I couldn't replicate the exact root cause Andrea has encountered yesterday, but I did reproduce a similar issue by intentionally running the command on a non-existent container.

Simple Repro Steps
Create a container with a mismatched name

docker run -d --name dagger-engine-2e6d64d8564a25d1 \
  --privileged registry.dagger.io/engine:v0.18.11

Attempt to exec using the expected (but incorrect) name

docker exec -i dagger-engine-v0.18.11 buildctl dial-stdio

This gives exactly the error we're seeing:

Error response from daemon: No such container: dagger-engine-v0.18.11

Underlying Flow

  • SDK provisions containers using a docker driver docker.go
  • SDK returns a connection helper URL with the expected container name docker.go
  • Connection helper (from BuildKit library) uses docker exec internally to establish the connection.

If container names don't match, we get the error above

Where GC Logs Go

The logs in the garbage collection function, which could explain what's happening, are sent via OpenTelemetry and don't show up in stderr by default

Current theory

  • User has container dagger-engine-v0.18.12 running.
  • SDK v0.18.11 expects a different container (dagger-engine-v0.18.11).
  • SDK tries (but possibly fails silently) to garbage collect the incorrect container (v0.18.12).
  • Something prevents the correct container (v0.18.11) from starting properly.

Connection helper tries to connect, finds nothing, and throws "No such container."

azure vortex
#

i'll work on adding that log in

azure vortex
azure vortex
woven leaf
# azure vortex i don't really understand this, but sure, yeah, the container somehow stops exis...
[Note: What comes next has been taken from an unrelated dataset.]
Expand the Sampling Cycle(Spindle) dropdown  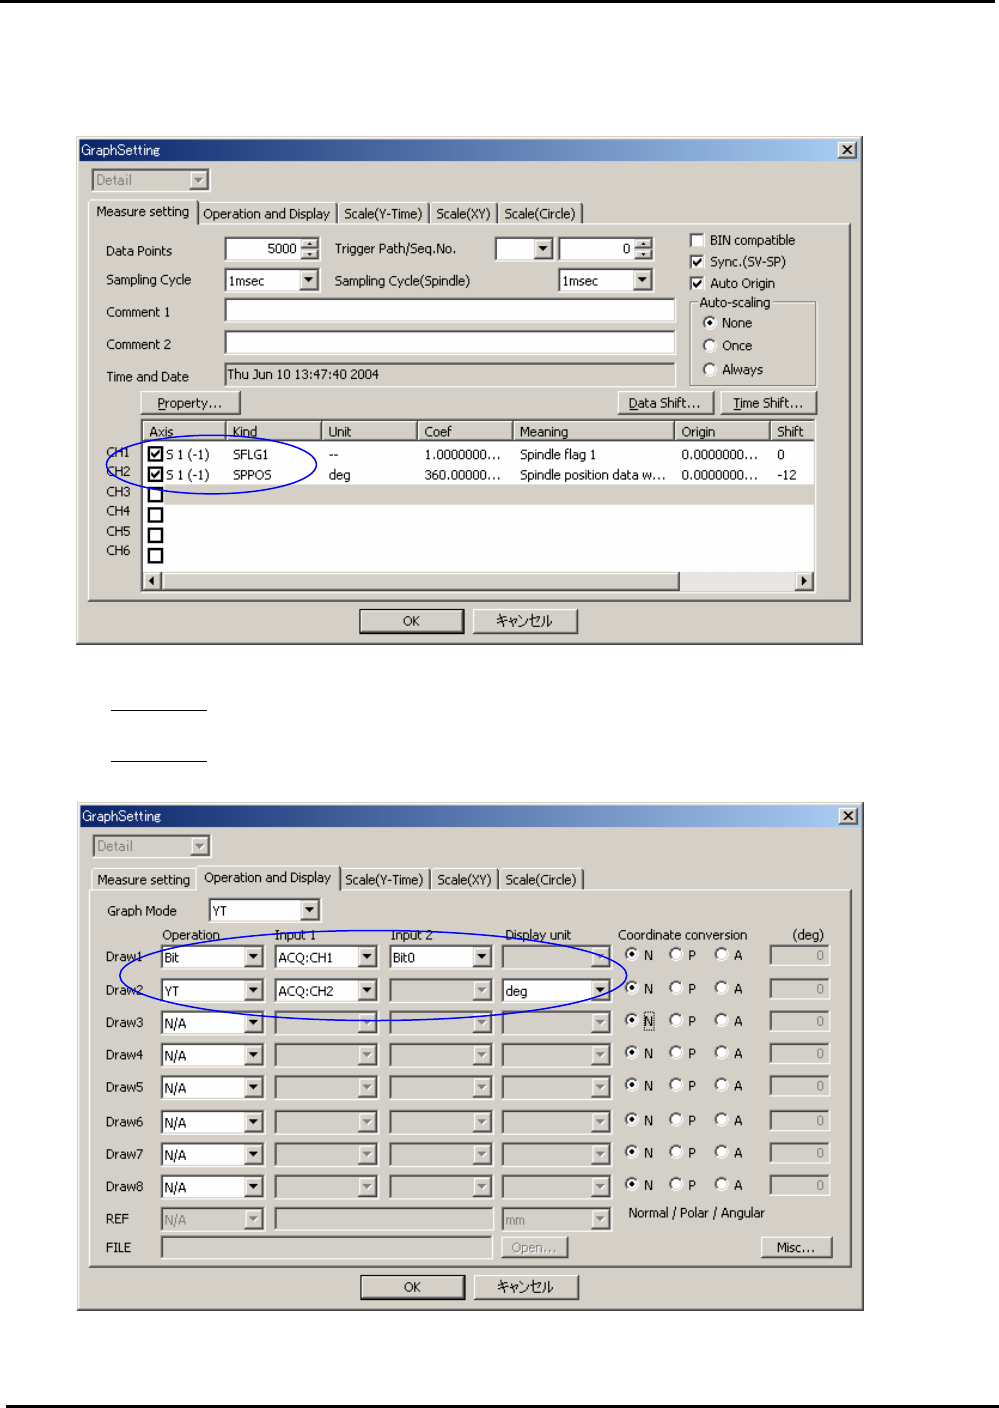tap(642, 281)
Oh, it's just a checkpoint on the understanding -- some, like me at first, might not know 😇

I dug a bit more, there is a potential Time‑of‑check vs. time‑of‑use (TOCTOU) race that i'm trying to reproduce: the docker engine doesn't release the name right away -- if the engine is big, it can take a few secs / minutes for the docker daemon to release the name -- then, we enter into the edge case of "in-use" which silently fails, which could explain everything -- I think 🤔

azure vortex
#

yeah, but removing the container is done as a gc thing at the very end? it can take a while to release, but we've already selected which engine to use at that point

#

I guess this is explained a bit if you're running both a new dagger cli v0.18.12 and an older cu binary with v0.18.11
@paper sigil @deep relic could this have been the case for you?

#

if so, there are some things we could do here - we could "namespace" these container names such that they don't use the same resources at all.
alternatively. we could play a fun game of rebuild the garbage collection to just "work better somehow" 😭

woven leaf
azure vortex
#

mmm I wonder if we should avoid fixing this "obviously" and just work out a better way to do gc

#

I had an idea, been playing in containerd code a lot recently, I wonder if we could use it's concept of "leases"

#

essentially, when you use an engine you "lease" it for a period of time - it can't be gc-ed while its under lease

#

the lease expires some amount of time after you've used it

#

that would mean that you could have a lease set so that old engines would get cleaned up... eventually

#

if set to like 24 hours or so

#

but part of the problem is we'd need to change who runs the GC code. I wonder if we could have engines just "delete themselves"? then each engine garbage collects itself when it's leases expire

woven leaf
#

Like it 💯

azure vortex
#

I don't like those alternatives though

woven leaf
#

All of this is kind of related to another tangent issue we have on SDK / Dagger CLI cohabitation -- cu uses the dagger cli to jump into the terminal, and the SDK sometimes is not up-to-date with the latest CLI version installed (which Andrea, Connor or me usually update right away) -- meaning that we encounter cache bursts between terminal jumps on the same container.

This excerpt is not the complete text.